AIM OF THE TASK.
Write the next part of the Turner Lumber Company v. Beckham court opinion below, picking up right after its final sentence.

SELECTED TEXT.
Turner Lumber Company v. Beckham

Annotate this Case

277 So. 2d 110 (1972)

TURNER LUMBER COMPANY et al., v. A.L. BECKHAM et al.

No. 46818.

Supreme Court of Mississippi.

October 30, 1972.

Rehearing Denied February 12, 1973.

*111 Boyd, Holifield & Harper, Laurel, Montgomery, Varnado & Garrard, Belzoni, for appellants.

M.M. Roberts, Hattiesburg, Joe A. Thompson, Hattiesburg, Bacon & Smith, Jackson, for appellees.

GILLESPIE, Chief Justice:

This suit to confirm title by A.L. Beckham and those claiming through him (Beckham) against Turner Lumber Company and those claiming through it (Turner) was filed in the Chancery Court of Humphreys County. The trial court overruled Turner's demurrer and allowed him an interlocutory appeal to settle all the controlling principles involved in the case. Miss. Code 1942 Ann. § 1148 (1956).

Turner claims a mineral interest under a conveyance dated November 10, 1930, purporting to sever such mineral interest from the surface estate after the taxes for the year 1930 became a lien on January 1 of that year. The question is whether Beckham's possession under color of a tax title for three years as provided by Mississippi Code 1942 Annotated section 716 (1956)[1] cut off Turner's right to assert the invalidity of the April 6, 1931, tax sale. We hold that Turner could not assert that the tax sale was void, and therefore affirm.

AVAILABLE DATA.
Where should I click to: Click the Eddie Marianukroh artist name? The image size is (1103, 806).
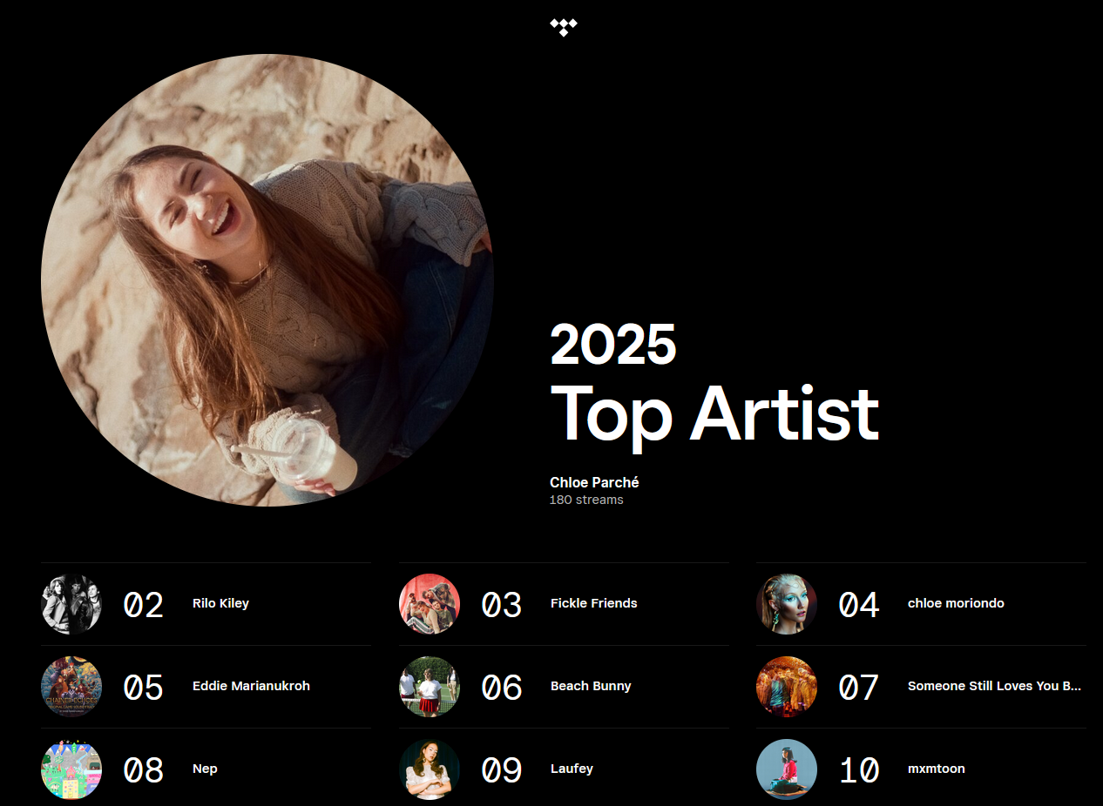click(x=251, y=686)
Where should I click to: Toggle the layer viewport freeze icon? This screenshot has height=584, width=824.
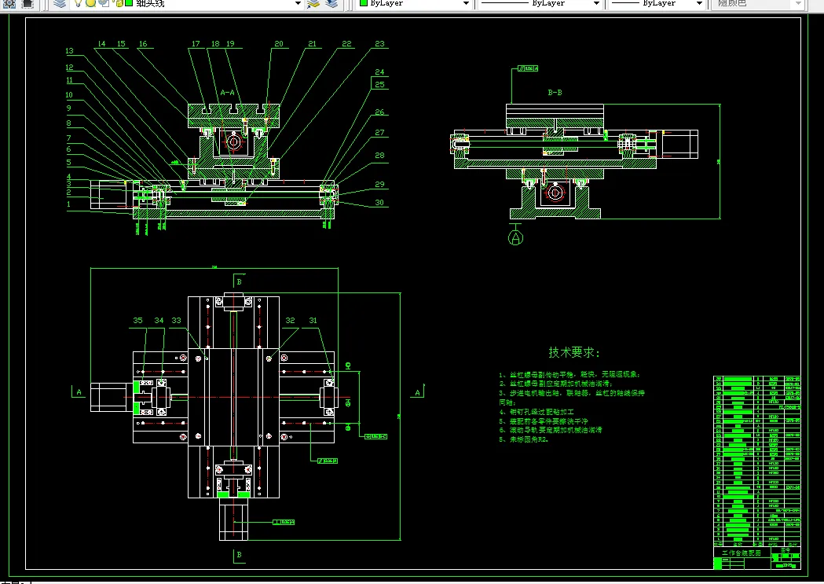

THE RESULT.
The material facts averred in the bill of complaint and admitted by the demurrer are as next stated. Turner-Farber-Love Company (later Turner Lumber Company) was the owner of the lands in Humphreys County involved in this suit on January 1, 1930, when the 1930 taxes became a lien. Miss. Code 1930 § 3120. No attempt was made to separately assess the minerals. On November 30, 1930, Turner-Farber-Love Company, now Turner Lumber Company, *112 deeded the land to F.T. Turner, reserving all oil, gas and other minerals. Taxes for the year 1930 were not paid and on April 6, 1931, the land was sold for 1930 taxes and struck off to the state. There was no redemption from said tax sale. In 1941, the state patented the land to Beckham's predecessor in title. Beckham entered possession thereof in 1942, placed part in cultivation, fenced the land, grazed cattle on parts thereof, cut timber therefrom, dug a well, built a home thereon and was thereafter until this suit was filed in hostile, actual, open and notorious, visible, exclusive and continuous possession. There was no development of mines or drilling for oil or gas and therefore no possession of the mineral estate.

Turner's argument is based on the proposition that it claims a severed mineral interest created before the possession of Beckham began and, because possession of the surface is not adverse to the ownership of the severed mineral interest, Turner's title to the minerals was not affected by Beckham's possession of the surface.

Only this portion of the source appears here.